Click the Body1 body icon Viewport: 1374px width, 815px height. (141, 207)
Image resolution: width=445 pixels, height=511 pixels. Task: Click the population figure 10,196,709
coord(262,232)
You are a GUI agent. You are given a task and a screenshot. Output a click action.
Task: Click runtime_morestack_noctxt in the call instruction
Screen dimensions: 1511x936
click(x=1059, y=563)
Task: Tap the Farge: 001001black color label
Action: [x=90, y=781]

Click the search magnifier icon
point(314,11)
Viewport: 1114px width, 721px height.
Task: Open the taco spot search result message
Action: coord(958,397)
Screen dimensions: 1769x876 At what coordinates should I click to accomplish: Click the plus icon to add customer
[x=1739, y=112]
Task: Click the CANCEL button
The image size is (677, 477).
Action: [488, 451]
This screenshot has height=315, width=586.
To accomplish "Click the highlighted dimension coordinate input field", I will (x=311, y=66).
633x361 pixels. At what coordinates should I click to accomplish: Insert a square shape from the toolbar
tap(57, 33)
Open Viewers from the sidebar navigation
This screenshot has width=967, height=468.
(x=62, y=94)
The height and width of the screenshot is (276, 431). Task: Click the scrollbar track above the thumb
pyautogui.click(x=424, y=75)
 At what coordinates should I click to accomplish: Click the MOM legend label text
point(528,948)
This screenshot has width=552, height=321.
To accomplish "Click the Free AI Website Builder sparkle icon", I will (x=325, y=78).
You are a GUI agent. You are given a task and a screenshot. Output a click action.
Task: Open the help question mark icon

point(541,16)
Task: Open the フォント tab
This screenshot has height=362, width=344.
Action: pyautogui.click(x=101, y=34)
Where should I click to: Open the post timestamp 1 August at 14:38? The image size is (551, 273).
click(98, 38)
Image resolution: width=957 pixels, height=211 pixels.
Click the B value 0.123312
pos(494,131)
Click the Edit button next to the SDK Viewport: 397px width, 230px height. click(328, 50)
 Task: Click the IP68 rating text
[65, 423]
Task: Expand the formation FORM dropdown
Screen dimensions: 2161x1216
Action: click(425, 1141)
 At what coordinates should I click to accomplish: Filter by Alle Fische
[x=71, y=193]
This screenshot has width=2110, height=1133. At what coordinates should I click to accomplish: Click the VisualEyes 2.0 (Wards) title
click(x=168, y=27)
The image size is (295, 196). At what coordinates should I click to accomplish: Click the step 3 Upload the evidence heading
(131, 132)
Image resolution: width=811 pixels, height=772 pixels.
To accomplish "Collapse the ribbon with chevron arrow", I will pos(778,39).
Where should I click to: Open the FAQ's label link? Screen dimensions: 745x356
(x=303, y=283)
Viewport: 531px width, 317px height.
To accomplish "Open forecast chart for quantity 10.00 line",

+-------+

Rewrite the material from the line containing "Image resolution: width=811" through the end of the material, and stop after the last line. Keep every line, requests included, but multiply each click coordinate in the answers by 1.5 and round it to a whole number, with halves rounded up.

Image resolution: width=811 pixels, height=772 pixels.
To accomplish "Collapse the ribbon with chevron arrow", I will pos(1167,59).
Where should I click to: Open the FAQ's label link? Screen dimensions: 745x356
(x=455, y=425)
Viewport: 531px width, 317px height.
To accomplish "Open forecast chart for quantity 10.00 line",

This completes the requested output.